_Written problem 1:_ List every league or league grouping named in the text on Sheffield Rugby Union Football Club.
_Written problem 2:_ In the entries, take the part that opens with the line containing "You are a GUI" and closes with the line containing "Task: Click the", and rewrite it with "screen image" substituted for "screenshot".

━━ Document section ━━

Sheffield Rugby Union Football Club is a rugby union club based at Abbeydale Sports Club in Sheffield, South Yorkshire, England. The club plays in National League 2 North, at the fourth level of the English rugby union system, following promotion from Midlands Premier at the end of the 2021–22 season.

Current standings

History
Records show that rugby football was being played in the City of Sheffield  as long ago as the early 1860s indeed four Sheffield players represented Yorkshire in the first ever recorded county match against Lancashire in 1869. Officially Sheffield Rugby Union Football Club was founded in 1902 and subsequently found a permanent home at Abbeydale Park, Dore in 1920 where it has three senior pitches.

Over the years Sheffield RUFC has enjoyed mixed fortunes, existing as it does, in a city focussed primarily upon soccer, but arguably its most successful seasons were in the late 1970s into the early years of the centennial that heralded the advent of the professional era. During this time the club was proud to be numbered within the vanguard of senior clubs playing at the highest level, initially as a member of the Northern Merit Tables and ultimately the National Leagues.

Sheffield RUFC has a tremendous historical record and Corinthian tradition in promoting the sport of rugby union at all levels establishing a thriving youth section following the Second World War and is able to boast one of the first ‘colts’ teams in Yorkshire.

The onset of the professional era and the demise of school sport within the city led to a decline in the fortunes of the first team and subsequently demotion from National League status in 2004.

━━━
━━ Material to process ━━

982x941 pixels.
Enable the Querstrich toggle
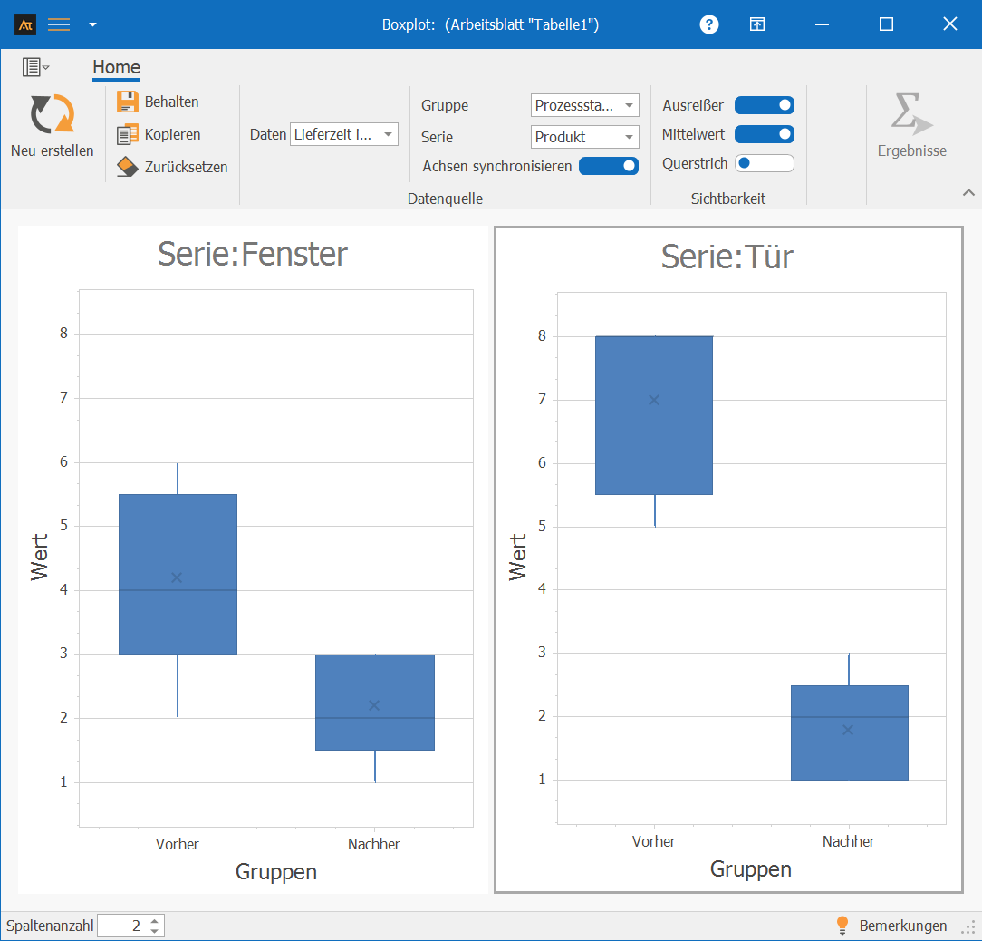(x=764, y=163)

━━━
━━ Material to process ━━

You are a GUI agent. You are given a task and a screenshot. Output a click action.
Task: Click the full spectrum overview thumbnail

━━━
━━ Material to process ━━

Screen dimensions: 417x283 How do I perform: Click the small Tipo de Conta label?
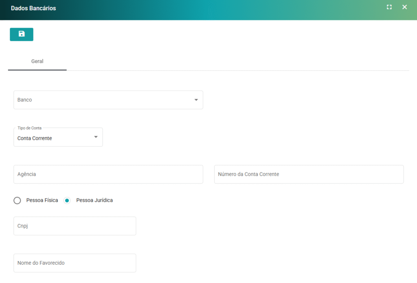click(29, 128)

━━━

_Solution 1:_
National League 2 North
Midlands Premier
Northern Merit Tables
National Leagues

_Solution 2:_
You are a GUI agent. You are given a task and a screen image. Output a click action.
Task: Click the full spectrum overview thumbnail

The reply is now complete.